== Provided material ==
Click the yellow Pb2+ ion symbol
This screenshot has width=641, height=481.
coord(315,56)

---

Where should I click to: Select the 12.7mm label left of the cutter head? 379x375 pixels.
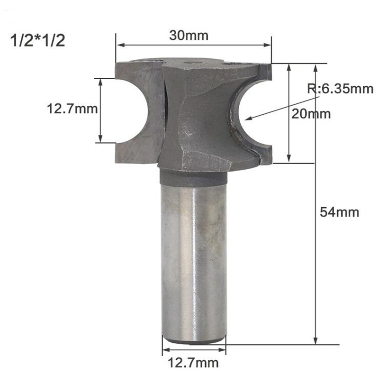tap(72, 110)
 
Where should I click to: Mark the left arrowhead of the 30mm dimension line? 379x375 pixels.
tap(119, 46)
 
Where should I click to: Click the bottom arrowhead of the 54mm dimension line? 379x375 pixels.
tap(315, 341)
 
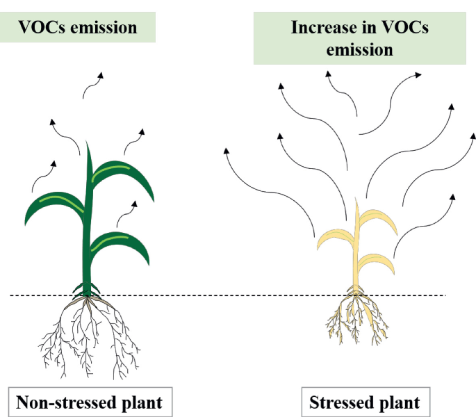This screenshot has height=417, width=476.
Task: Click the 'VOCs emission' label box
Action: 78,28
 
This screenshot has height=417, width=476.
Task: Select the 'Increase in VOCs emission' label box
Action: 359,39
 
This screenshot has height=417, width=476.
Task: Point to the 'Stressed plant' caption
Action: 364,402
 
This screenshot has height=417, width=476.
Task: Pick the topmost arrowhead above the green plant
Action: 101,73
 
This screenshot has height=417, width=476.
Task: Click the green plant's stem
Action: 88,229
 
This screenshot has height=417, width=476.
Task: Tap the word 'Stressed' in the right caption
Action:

== Directions ==
Edit the listing from the line with "Click the yellow Pb2+ ion symbol" up to and including the line with "coord(315,56)": replace "yellow" with "orange", keep everything else unchanged, and return only those lines.

== Solution to this problem ==
Click the orange Pb2+ ion symbol
This screenshot has width=641, height=481.
coord(315,56)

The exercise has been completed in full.